The major themes in this extravaganza of bias are climate change, feminism and gender, and discrimination against minorities of all kinds. The BBC Ideas catalogue can be regarded as a scatter-gun manifesto for the grievance culture. On route, it trashes British culture, history and achievements on a truly epic scale.
it seems that the editors and producers have left no stone unturned in their quest to validate and propagate their values. The survey itself must be read to appreciate fully the extent of the woke propaganda – there is a summary and analysis of all the political content – but what follows gives a brief flavour. The introduction to the report summarises:
‘Put bluntly, BBC Ideas casts its host nation as a continuing menace to the rest of the world and rotten to the core. As for the future, the main hopes are the abandonment of capitalism and a revolution, in line with post-modern critical theory and the most extreme demands of the Green lobby. The catalogue reveals, in sharp relief, that the Corporation is acting as a political campaigner, rather than a public service broadcaster bringing to audience attention a broad array of views and perspectives.’
On climate change, the videos project that unless there is the urgent action to end capitalism, the use of fossil fuels, travelling by air, and all animal farming, Planet Earth is doomed. In their frantic desire to project this catastrophism, the producers see nothing wrong in using clearly terrified children in the videos, thus breaking child performance codes. Around 50 titles feature environmental or climate change alarmism – with not a whisper of dissent.
On feminism and gender, the goal is to advocate that differences between men and women are a social construct, and that women – especially those who are not white – are heavily and unpleasantly discriminated against in all areas of British life, with uncontested claims that such favouritism towards men is costing the economy billions of pounds annually (by – who else? – Cherie Blair). The desire to sniff out evidence of the war against women also involved much sifting of history to unearth as many females as possible whose achievements had been allegedly disregarded. In BBC Ideas, there is no doubt who the real heroines of history are, and they include Simone de Beauvoir and the Greek poet Sappho.
In the discrimination against minorities category, a main thread is an unchallenged acceptance of what boils down to the Black Lives Matter agenda. Contributors tell us that the colonisation of America was genocide on an immense scale, probably bigger than that of the Holocaust. In this playbook, the Mercator atlas projection is an expression of white privilege; Muslim terrorism only exists because of economic deprivation; and those who do not support mass immigration are fascists. BBC Ideas editors have also bust a gut to illustrate how badly those who are physically or mentally disadvantaged are treated.
Do the titles which contain what the report classes as ‘conservative’ content, go any way to balancing this deluge of bias?
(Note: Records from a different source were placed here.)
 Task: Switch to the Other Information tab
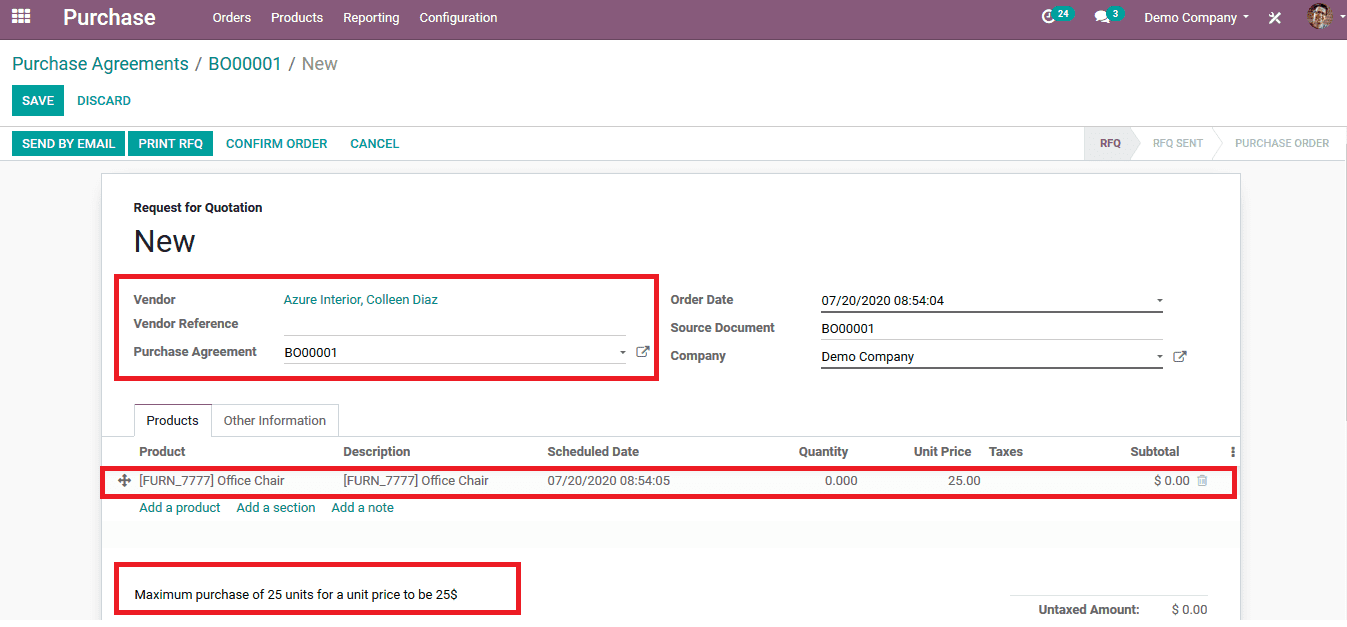(275, 421)
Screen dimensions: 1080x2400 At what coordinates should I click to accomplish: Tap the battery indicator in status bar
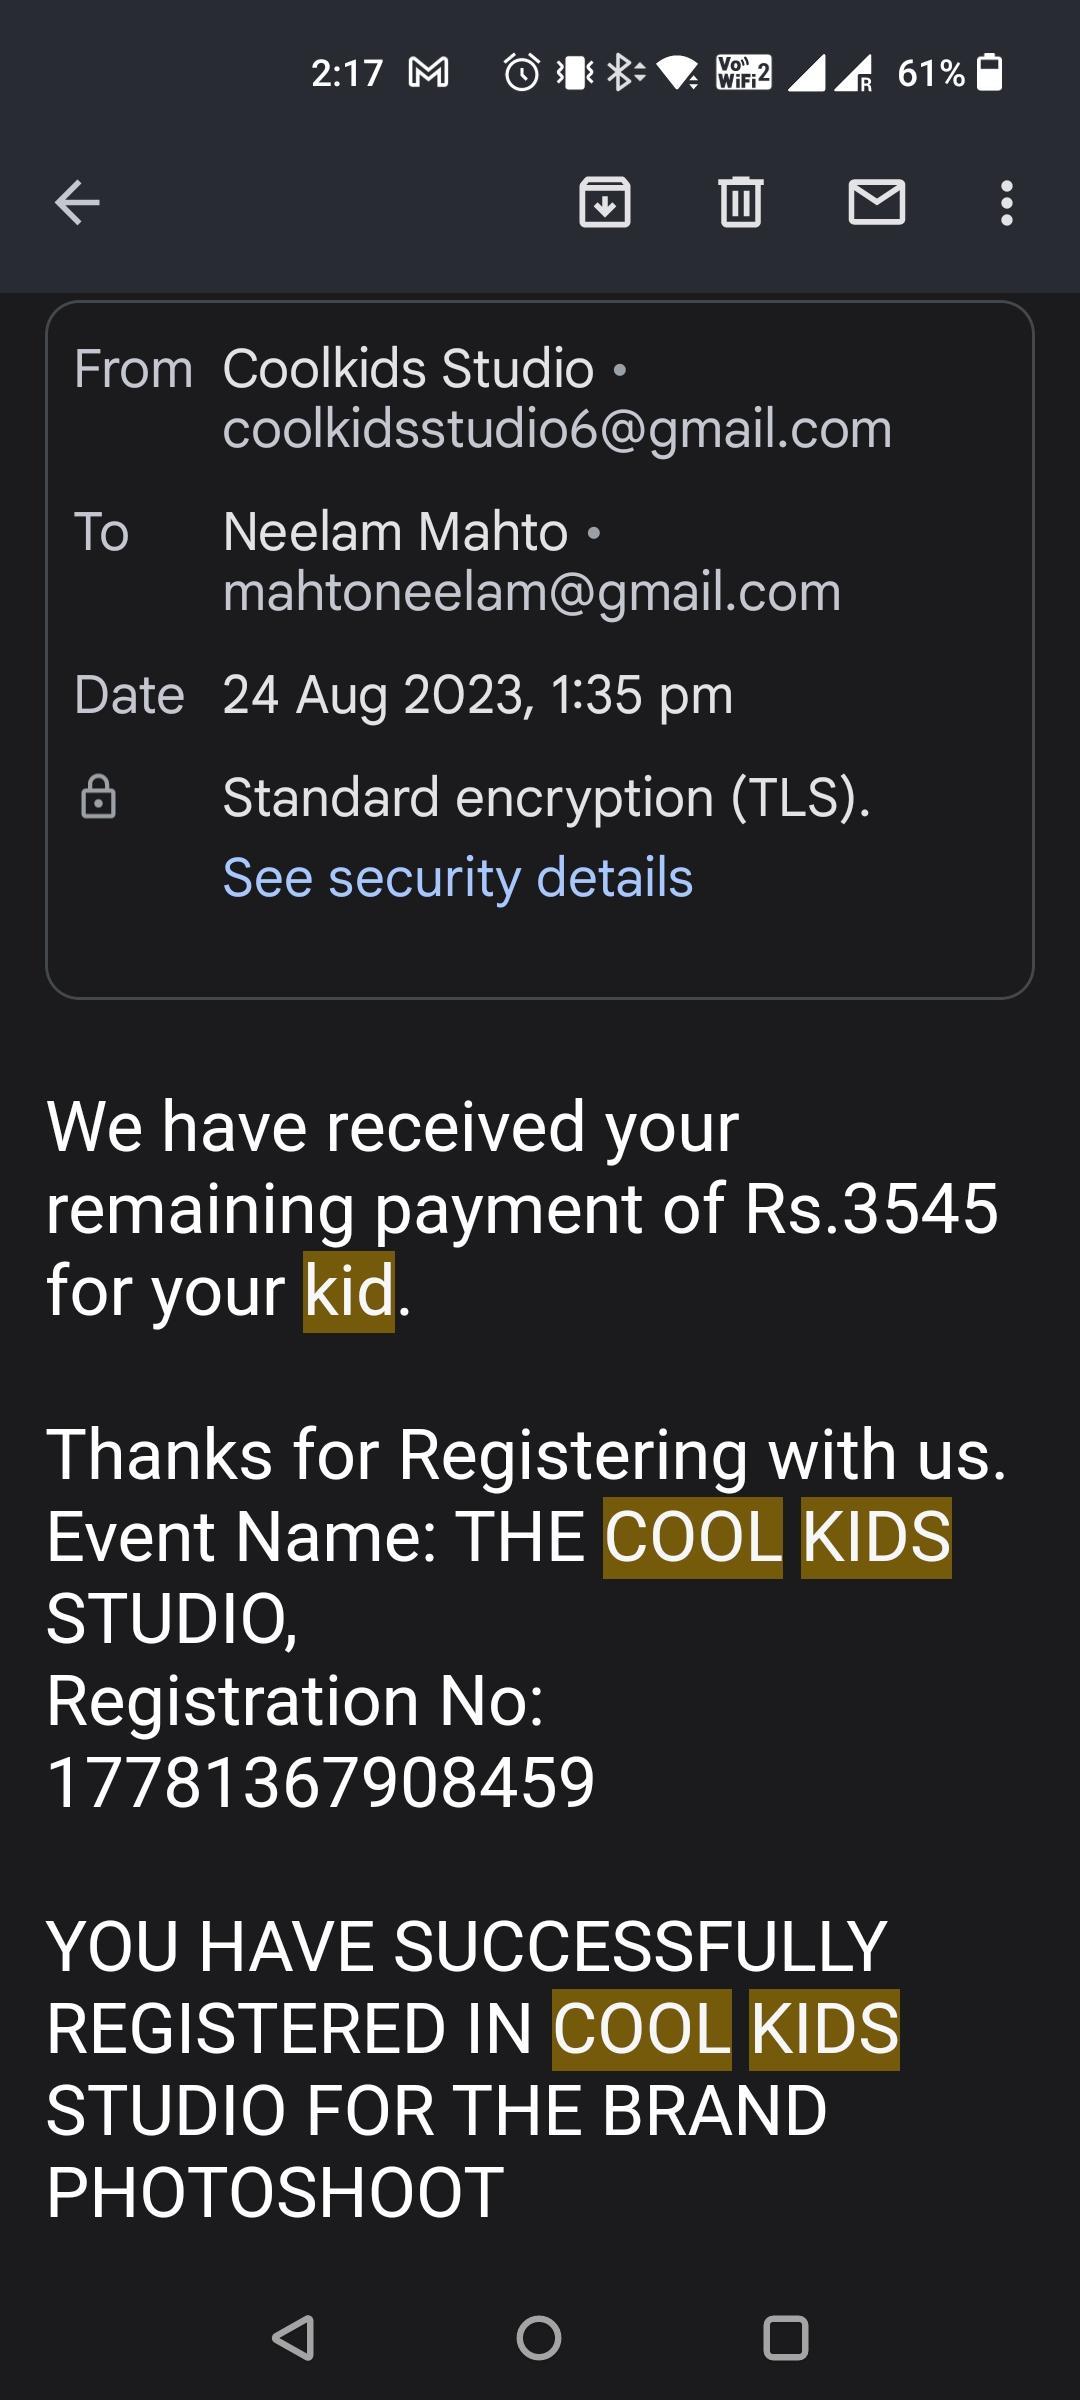[989, 73]
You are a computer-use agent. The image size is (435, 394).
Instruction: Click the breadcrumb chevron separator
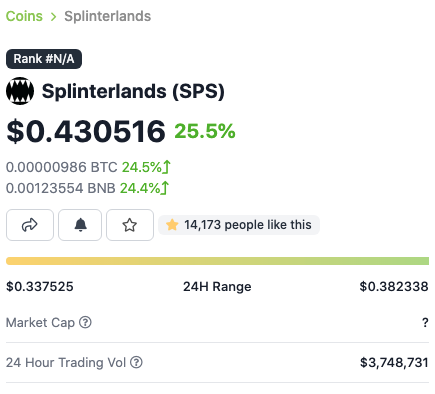(x=53, y=16)
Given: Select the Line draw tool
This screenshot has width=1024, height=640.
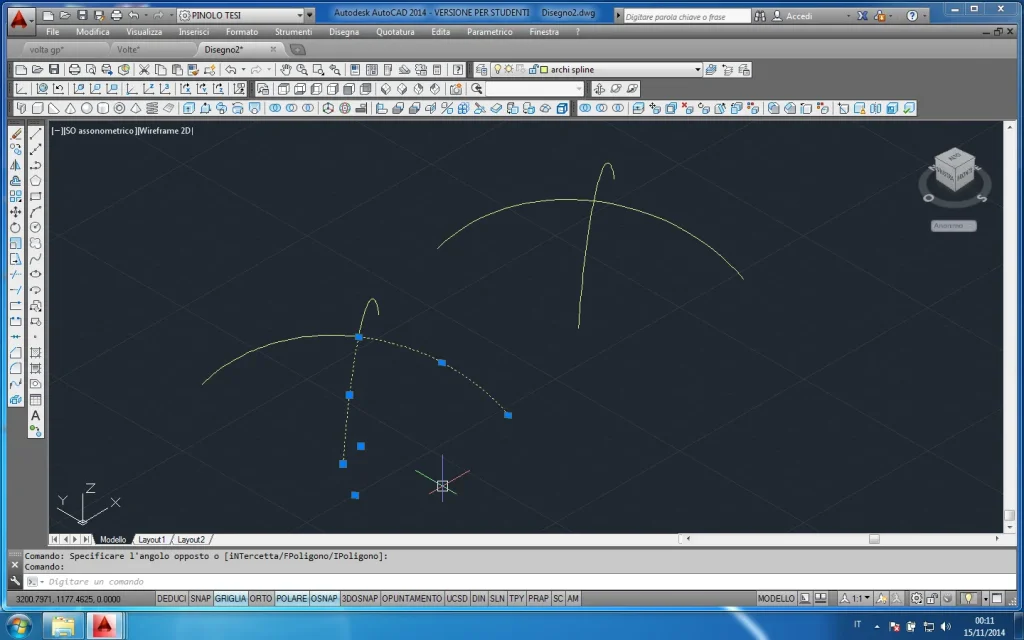Looking at the screenshot, I should point(35,134).
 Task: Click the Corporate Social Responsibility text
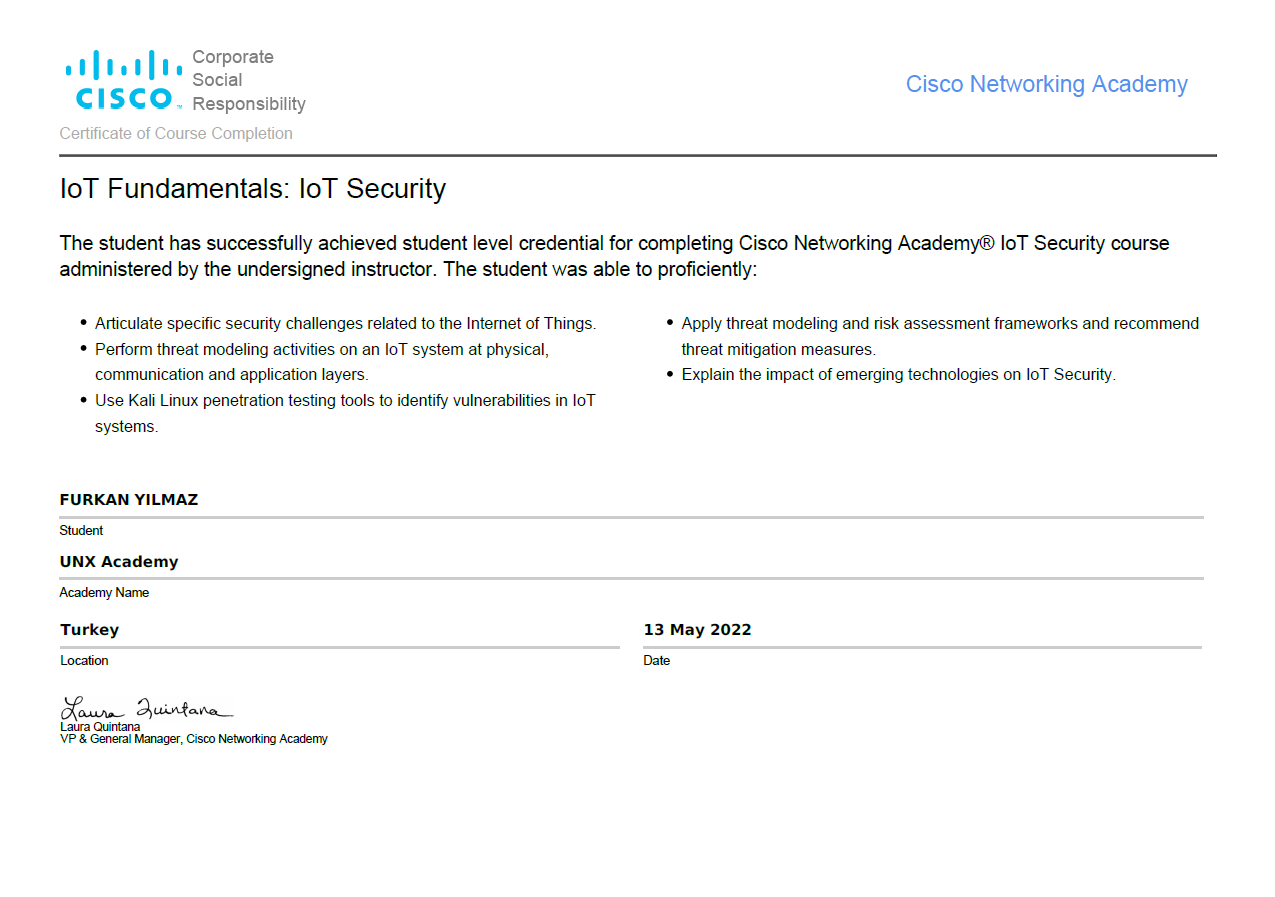(249, 80)
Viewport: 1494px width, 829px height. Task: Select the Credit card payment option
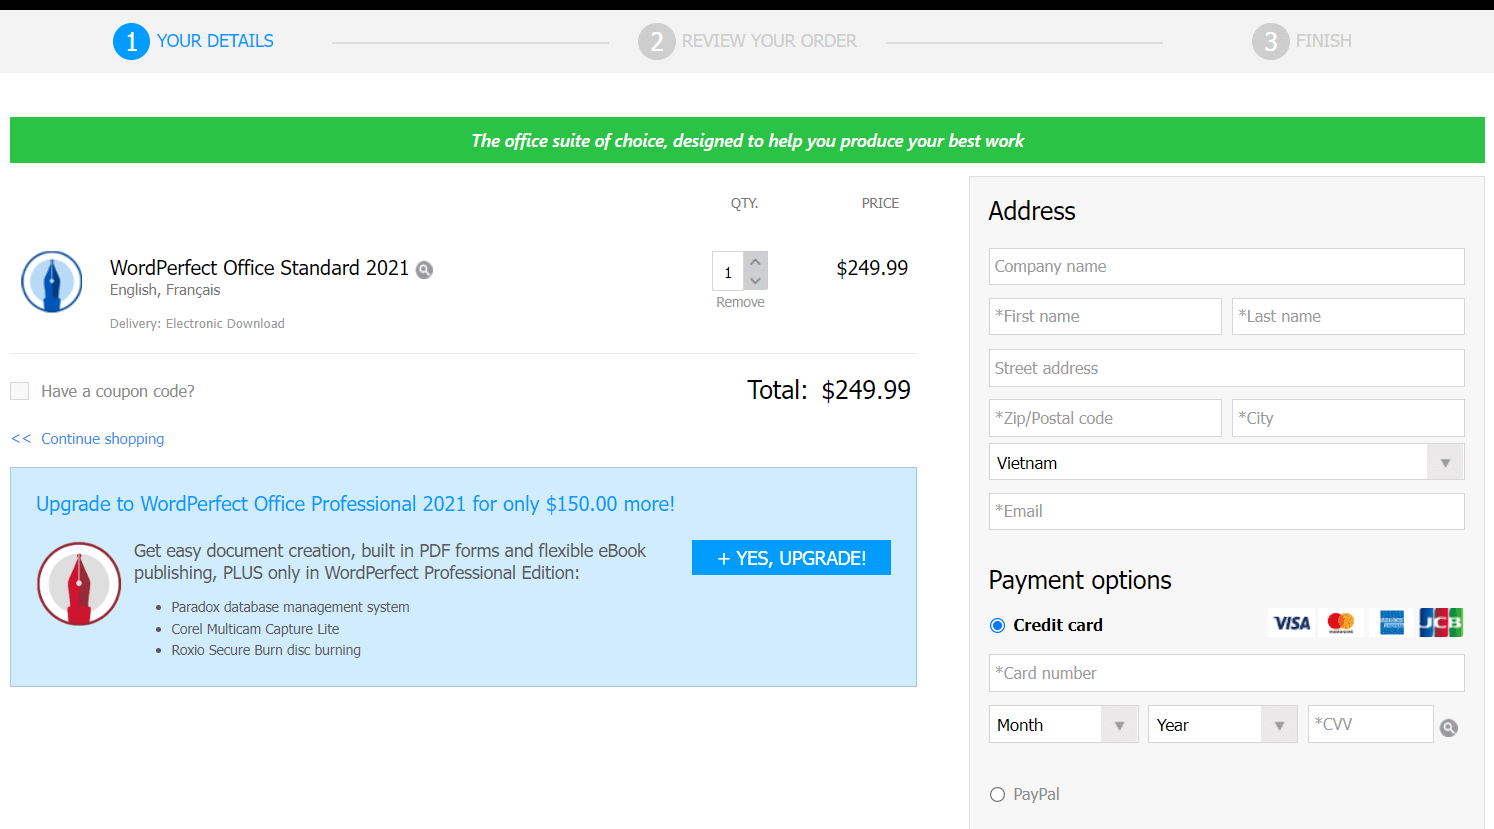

Jordan Peterson and his 12 rules for living are there; and so is a spokesperson from the Theos think-tank arguing cogently that religion is still important. Another brave soul maintains that ‘populism’ is much maligned and is a valid and important expression of democracy. But these are small drops in an ocean of BBC prejudice.
News-watch has submitted complaints to Ofcom and the BBC about BBC Ideas, and the letters can be read here. But almost certainly, both bodies will find an excuse to reject them. BBC director general Tim Davie claims that his main priority is to ensure Charter obligations of impartiality are met. The evidence of this report is that he has an Herculean task, and that he is blind to the massive scale of the problem. Depressingly, there are no surprises in the report; it is confirmation of the scale of bias which has taken over all aspects of BBC output. The issue is why those charged by Parliament to oversee the Corporation, and the government itself are prepared to do nothing about it.